Before Python 3.11, a string enum as shown below would return the value of an entry in the enum when used via format or an f-string but not when implicitly calling __str__().

# Python 3.10

from enum import Enum

class Foo(str, Enum):
    BAR = "bar"

x = Foo.BAR

x               # Outputs <Foo.BAR: 'bar'>
f"{x}"          # Outputs 'bar'
"{}".format(x)  # Outputs 'bar'
str(x)          # Outputs 'Foo.BAR'
x.value         # Outputs 'bar'

Python 3.11

In Python 3.11, the difference in using an Enum entry in a string context was changed, so now it returns the stringified reference instead. In our codebase, we had to change the use of enum entries to explicitly call Foo.BAR.value wherever we had used an enum entry in a format context.

# Python 3.11

from enum import Enum

class Foo(str, Enum):
    BAR = "bar"

x = Foo.BAR

x               # Outputs <Foo.BAR: 'bar'>
f"{x}"          # Outputs 'Foo.BAR'
"{}".format(x)  # Outputs 'Foo.BAR'
str(x)          # Outputs 'Foo.BAR'
x.value         # Outputs 'bar'

StrEnum to the rescue

In Python 3.11, StrEnum was added to the standard library.
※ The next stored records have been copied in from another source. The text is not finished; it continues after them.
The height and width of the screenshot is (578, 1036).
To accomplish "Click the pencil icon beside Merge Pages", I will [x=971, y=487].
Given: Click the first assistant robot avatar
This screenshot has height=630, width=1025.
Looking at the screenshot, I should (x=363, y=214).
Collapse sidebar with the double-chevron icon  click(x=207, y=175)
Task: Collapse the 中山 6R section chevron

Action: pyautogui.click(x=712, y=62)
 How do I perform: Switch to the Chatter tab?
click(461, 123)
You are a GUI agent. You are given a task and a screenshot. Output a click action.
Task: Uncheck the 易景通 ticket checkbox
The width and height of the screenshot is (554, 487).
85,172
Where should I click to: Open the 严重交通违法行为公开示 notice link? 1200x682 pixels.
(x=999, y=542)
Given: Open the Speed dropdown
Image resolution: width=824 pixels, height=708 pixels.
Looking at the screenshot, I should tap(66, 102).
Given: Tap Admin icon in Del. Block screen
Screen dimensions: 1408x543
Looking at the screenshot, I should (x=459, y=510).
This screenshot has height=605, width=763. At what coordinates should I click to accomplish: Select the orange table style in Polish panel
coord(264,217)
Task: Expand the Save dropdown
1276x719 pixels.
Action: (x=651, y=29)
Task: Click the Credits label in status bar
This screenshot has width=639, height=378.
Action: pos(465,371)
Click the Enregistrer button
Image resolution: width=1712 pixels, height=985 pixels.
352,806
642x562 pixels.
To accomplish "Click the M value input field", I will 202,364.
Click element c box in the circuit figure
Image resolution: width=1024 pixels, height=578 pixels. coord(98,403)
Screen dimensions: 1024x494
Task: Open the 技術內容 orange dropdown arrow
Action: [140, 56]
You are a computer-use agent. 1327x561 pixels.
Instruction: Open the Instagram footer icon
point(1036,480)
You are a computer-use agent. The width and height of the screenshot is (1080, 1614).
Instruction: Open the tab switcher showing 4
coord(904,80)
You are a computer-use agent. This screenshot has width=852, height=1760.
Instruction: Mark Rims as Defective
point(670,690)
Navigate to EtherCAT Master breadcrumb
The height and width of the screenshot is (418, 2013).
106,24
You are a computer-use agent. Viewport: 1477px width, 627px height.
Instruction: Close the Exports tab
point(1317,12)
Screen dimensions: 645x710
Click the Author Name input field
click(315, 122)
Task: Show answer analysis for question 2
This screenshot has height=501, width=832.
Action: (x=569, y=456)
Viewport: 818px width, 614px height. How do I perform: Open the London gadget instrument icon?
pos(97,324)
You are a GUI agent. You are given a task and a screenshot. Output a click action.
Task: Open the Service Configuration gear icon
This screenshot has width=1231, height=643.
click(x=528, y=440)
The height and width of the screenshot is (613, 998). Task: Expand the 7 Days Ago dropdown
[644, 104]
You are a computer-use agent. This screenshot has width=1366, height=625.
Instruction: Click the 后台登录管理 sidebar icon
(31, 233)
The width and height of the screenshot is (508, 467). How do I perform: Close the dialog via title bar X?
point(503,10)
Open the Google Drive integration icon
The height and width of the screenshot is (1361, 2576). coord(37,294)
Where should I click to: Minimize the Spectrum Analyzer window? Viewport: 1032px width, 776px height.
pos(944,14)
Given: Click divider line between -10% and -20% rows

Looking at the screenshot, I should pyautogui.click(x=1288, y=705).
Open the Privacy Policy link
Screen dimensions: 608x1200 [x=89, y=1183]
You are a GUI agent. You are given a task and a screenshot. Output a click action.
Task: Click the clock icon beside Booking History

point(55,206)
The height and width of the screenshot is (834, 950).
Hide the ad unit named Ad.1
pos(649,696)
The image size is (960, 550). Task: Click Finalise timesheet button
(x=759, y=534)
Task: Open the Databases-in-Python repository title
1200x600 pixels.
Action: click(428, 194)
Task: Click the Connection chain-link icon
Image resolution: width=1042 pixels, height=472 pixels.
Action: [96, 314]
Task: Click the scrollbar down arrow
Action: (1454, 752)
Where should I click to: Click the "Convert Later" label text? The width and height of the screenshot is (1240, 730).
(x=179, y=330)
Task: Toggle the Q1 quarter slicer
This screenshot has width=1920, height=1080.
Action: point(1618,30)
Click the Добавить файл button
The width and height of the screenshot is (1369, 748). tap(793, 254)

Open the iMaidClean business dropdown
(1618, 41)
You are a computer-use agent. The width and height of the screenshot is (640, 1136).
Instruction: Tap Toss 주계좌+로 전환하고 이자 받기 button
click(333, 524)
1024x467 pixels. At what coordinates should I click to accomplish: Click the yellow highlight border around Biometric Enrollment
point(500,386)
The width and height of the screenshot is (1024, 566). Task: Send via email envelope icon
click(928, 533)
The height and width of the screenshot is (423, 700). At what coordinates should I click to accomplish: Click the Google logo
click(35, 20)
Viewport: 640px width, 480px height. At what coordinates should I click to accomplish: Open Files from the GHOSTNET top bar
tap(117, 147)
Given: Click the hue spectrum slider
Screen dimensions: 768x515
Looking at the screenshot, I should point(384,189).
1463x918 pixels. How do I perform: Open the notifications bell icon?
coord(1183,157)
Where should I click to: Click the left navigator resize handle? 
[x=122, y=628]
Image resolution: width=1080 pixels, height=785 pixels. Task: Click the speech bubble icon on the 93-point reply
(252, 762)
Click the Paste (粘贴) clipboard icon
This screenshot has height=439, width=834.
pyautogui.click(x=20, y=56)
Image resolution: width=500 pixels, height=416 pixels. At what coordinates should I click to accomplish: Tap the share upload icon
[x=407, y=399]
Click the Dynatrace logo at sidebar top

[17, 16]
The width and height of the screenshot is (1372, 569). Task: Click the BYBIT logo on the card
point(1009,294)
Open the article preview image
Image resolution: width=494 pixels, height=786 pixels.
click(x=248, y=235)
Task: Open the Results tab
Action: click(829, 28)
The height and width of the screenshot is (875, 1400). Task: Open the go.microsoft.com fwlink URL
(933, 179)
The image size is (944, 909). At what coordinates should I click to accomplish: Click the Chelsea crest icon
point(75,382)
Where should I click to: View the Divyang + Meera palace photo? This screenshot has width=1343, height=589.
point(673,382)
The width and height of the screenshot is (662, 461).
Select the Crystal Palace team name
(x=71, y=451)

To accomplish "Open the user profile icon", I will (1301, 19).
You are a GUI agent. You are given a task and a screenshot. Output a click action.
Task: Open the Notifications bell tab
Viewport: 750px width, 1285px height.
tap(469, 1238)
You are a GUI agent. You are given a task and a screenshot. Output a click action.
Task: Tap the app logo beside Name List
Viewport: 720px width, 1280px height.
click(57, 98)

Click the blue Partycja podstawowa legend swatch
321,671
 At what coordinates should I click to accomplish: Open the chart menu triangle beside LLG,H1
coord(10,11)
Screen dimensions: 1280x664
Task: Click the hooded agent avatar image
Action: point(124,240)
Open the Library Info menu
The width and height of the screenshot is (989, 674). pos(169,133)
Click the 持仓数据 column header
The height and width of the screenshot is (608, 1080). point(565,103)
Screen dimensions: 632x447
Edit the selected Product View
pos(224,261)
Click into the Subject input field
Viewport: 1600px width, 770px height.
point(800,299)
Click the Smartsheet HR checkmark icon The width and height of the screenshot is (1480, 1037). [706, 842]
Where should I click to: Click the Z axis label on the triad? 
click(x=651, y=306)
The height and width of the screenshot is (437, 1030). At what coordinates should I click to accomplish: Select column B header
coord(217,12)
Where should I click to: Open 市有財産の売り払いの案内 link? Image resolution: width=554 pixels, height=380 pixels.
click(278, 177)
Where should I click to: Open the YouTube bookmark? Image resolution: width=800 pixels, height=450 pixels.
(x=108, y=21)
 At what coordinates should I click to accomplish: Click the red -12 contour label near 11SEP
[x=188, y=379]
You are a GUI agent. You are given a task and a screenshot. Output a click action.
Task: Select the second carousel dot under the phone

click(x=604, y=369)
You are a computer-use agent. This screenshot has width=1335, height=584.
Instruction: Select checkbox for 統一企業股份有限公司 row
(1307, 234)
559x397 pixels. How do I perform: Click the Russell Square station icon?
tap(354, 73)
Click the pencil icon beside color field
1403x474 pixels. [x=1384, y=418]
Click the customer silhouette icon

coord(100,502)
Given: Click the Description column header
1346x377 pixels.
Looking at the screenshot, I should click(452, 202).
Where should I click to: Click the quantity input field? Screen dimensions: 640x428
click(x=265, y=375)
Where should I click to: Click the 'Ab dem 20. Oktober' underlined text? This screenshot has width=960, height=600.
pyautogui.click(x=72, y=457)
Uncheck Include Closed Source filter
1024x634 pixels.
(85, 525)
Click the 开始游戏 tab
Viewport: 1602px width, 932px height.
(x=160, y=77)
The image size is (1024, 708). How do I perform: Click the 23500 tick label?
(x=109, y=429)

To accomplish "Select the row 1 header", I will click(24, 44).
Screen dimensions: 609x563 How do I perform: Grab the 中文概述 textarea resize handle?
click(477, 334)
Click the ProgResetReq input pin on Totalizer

Using that instead of the aforementioned style of enums makes for more obvious behaviour.

# Python 3.11

from enum import StrEnum, auto

class Foo(StrEnum):
    BAR = auto()

x = Foo.BAR

x               # Outputs <Foo.BAR: 'bar'>
f"{x}"          # Outputs 'bar'
"{}".format(x)  # Outputs 'bar'
str(x)          # Outputs 'bar'
x.value         # Outputs 'bar'

Thanks to Lucy Linder for making me aware of the addition of StrEnum to the standard library in 3.11.